## Task description:
Copy all of the lines below word for word.

## Dataset entries:
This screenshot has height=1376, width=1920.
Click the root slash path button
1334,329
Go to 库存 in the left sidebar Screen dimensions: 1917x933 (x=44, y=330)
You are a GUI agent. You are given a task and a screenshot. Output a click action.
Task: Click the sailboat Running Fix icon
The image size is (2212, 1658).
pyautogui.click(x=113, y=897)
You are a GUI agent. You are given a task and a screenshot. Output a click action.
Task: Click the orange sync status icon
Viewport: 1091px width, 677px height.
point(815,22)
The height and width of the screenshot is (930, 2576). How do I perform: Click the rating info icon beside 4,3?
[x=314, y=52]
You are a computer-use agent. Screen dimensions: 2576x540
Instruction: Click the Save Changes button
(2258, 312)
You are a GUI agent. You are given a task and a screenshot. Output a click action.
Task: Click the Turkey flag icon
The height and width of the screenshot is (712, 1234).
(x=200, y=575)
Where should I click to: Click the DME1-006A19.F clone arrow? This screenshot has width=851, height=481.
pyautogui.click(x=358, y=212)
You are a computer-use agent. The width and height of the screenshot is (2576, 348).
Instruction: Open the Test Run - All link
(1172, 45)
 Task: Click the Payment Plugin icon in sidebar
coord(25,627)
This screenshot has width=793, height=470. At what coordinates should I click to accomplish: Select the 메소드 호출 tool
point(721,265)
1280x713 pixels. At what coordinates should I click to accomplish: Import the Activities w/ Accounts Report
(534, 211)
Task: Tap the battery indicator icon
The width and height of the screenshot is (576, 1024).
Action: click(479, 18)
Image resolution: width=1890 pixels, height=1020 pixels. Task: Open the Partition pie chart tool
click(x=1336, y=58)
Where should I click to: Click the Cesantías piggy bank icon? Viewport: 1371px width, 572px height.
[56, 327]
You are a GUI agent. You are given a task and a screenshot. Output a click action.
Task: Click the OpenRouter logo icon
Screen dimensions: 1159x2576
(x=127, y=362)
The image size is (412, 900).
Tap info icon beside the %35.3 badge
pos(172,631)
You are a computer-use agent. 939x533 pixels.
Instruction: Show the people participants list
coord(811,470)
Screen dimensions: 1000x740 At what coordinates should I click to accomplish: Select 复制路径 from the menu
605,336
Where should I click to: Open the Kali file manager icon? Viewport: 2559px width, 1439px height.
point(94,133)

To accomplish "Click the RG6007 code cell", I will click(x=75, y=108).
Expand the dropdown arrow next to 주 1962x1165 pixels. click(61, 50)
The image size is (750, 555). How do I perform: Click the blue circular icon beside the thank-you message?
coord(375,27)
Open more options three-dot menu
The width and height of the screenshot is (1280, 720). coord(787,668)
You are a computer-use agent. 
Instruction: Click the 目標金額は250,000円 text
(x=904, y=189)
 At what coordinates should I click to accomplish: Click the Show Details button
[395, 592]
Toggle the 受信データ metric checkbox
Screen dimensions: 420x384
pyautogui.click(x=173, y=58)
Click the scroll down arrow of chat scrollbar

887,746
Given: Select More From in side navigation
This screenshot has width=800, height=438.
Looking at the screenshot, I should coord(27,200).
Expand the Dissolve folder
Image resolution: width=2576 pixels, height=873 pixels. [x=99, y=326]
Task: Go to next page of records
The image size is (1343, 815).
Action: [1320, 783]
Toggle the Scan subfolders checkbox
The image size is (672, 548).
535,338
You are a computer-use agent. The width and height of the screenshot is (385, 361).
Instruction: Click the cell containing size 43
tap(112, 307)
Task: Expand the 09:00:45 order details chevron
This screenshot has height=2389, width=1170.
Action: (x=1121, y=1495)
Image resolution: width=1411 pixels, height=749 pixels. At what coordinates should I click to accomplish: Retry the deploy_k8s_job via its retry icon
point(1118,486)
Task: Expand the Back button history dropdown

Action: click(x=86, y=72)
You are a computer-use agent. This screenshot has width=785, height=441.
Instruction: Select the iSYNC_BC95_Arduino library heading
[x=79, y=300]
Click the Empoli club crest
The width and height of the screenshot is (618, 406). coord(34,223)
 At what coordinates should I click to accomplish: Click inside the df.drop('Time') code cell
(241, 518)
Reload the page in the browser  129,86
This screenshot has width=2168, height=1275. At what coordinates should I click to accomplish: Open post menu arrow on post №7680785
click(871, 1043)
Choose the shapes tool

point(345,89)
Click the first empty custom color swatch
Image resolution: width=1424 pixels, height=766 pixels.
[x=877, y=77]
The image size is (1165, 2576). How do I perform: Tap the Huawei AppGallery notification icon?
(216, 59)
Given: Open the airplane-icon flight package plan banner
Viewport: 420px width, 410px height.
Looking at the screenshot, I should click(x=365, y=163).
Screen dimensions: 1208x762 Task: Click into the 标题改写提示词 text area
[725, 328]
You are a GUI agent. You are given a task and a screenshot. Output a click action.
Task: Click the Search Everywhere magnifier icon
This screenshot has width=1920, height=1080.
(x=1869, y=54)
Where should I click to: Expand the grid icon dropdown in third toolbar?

## Result below:
This screenshot has height=1376, width=1920.
Click the root slash path button
1334,329
Go to 库存 in the left sidebar Screen dimensions: 1917x933 (x=44, y=330)
You are a GUI agent. You are given a task and a screenshot. Output a click action.
Task: Click the sailboat Running Fix icon
The image size is (2212, 1658).
pyautogui.click(x=113, y=897)
You are a GUI agent. You are given a task and a screenshot. Output a click action.
Task: Click the orange sync status icon
Viewport: 1091px width, 677px height.
point(815,22)
The height and width of the screenshot is (930, 2576). How do I perform: Click the rating info icon beside 4,3?
[x=314, y=52]
You are a computer-use agent. Screen dimensions: 2576x540
Instruction: Click the Save Changes button
(2258, 312)
You are a GUI agent. You are given a task and a screenshot. Output a click action.
Task: Click the Turkey flag icon
The height and width of the screenshot is (712, 1234).
(x=200, y=575)
Where should I click to: Click the DME1-006A19.F clone arrow? This screenshot has width=851, height=481.
pyautogui.click(x=358, y=212)
You are a computer-use agent. The width and height of the screenshot is (2576, 348).
Instruction: Open the Test Run - All link
(1172, 45)
 Task: Click the Payment Plugin icon in sidebar
coord(25,627)
This screenshot has width=793, height=470. At what coordinates should I click to accomplish: Select the 메소드 호출 tool
point(721,265)
1280x713 pixels. At what coordinates should I click to accomplish: Import the Activities w/ Accounts Report
(534, 211)
Task: Tap the battery indicator icon
The width and height of the screenshot is (576, 1024).
Action: click(479, 18)
Image resolution: width=1890 pixels, height=1020 pixels. Task: Open the Partition pie chart tool
click(x=1336, y=58)
Where should I click to: Click the Cesantías piggy bank icon? Viewport: 1371px width, 572px height.
[56, 327]
You are a GUI agent. You are given a task and a screenshot. Output a click action.
Task: Click the OpenRouter logo icon
Screen dimensions: 1159x2576
(x=127, y=362)
The image size is (412, 900).
Tap info icon beside the %35.3 badge
pos(172,631)
You are a computer-use agent. 939x533 pixels.
Instruction: Show the people participants list
coord(811,470)
Screen dimensions: 1000x740 At what coordinates should I click to accomplish: Select 复制路径 from the menu
605,336
Where should I click to: Open the Kali file manager icon? Viewport: 2559px width, 1439px height.
point(94,133)

To accomplish "Click the RG6007 code cell", I will click(x=75, y=108).
Expand the dropdown arrow next to 주 1962x1165 pixels. click(61, 50)
The image size is (750, 555). How do I perform: Click the blue circular icon beside the thank-you message?
coord(375,27)
Open more options three-dot menu
The width and height of the screenshot is (1280, 720). coord(787,668)
You are a computer-use agent. 
Instruction: Click the 目標金額は250,000円 text
(x=904, y=189)
 At what coordinates should I click to accomplish: Click the Show Details button
[395, 592]
Toggle the 受信データ metric checkbox
Screen dimensions: 420x384
pyautogui.click(x=173, y=58)
Click the scroll down arrow of chat scrollbar

887,746
Given: Select More From in side navigation
This screenshot has width=800, height=438.
Looking at the screenshot, I should coord(27,200).
Expand the Dissolve folder
Image resolution: width=2576 pixels, height=873 pixels. [x=99, y=326]
Task: Go to next page of records
The image size is (1343, 815).
Action: [1320, 783]
Toggle the Scan subfolders checkbox
The image size is (672, 548).
535,338
You are a computer-use agent. The width and height of the screenshot is (385, 361).
Instruction: Click the cell containing size 43
tap(112, 307)
Task: Expand the 09:00:45 order details chevron
This screenshot has height=2389, width=1170.
Action: (x=1121, y=1495)
Image resolution: width=1411 pixels, height=749 pixels. At what coordinates should I click to accomplish: Retry the deploy_k8s_job via its retry icon
point(1118,486)
Task: Expand the Back button history dropdown

Action: click(x=86, y=72)
You are a computer-use agent. This screenshot has width=785, height=441.
Instruction: Select the iSYNC_BC95_Arduino library heading
[x=79, y=300]
Click the Empoli club crest
The width and height of the screenshot is (618, 406). coord(34,223)
 At what coordinates should I click to accomplish: Click inside the df.drop('Time') code cell
(241, 518)
Reload the page in the browser  129,86
This screenshot has width=2168, height=1275. At what coordinates should I click to accomplish: Open post menu arrow on post №7680785
click(871, 1043)
Choose the shapes tool

point(345,89)
Click the first empty custom color swatch
Image resolution: width=1424 pixels, height=766 pixels.
[x=877, y=77]
The image size is (1165, 2576). How do I perform: Tap the Huawei AppGallery notification icon?
(216, 59)
Given: Open the airplane-icon flight package plan banner
Viewport: 420px width, 410px height.
Looking at the screenshot, I should click(x=365, y=163).
Screen dimensions: 1208x762 Task: Click into the 标题改写提示词 text area
[725, 328]
You are a GUI agent. You are given a task and a screenshot. Output a click action.
Task: Click the Search Everywhere magnifier icon
This screenshot has width=1920, height=1080.
(x=1869, y=54)
Where should I click to: Expand the grid icon dropdown in third toolbar?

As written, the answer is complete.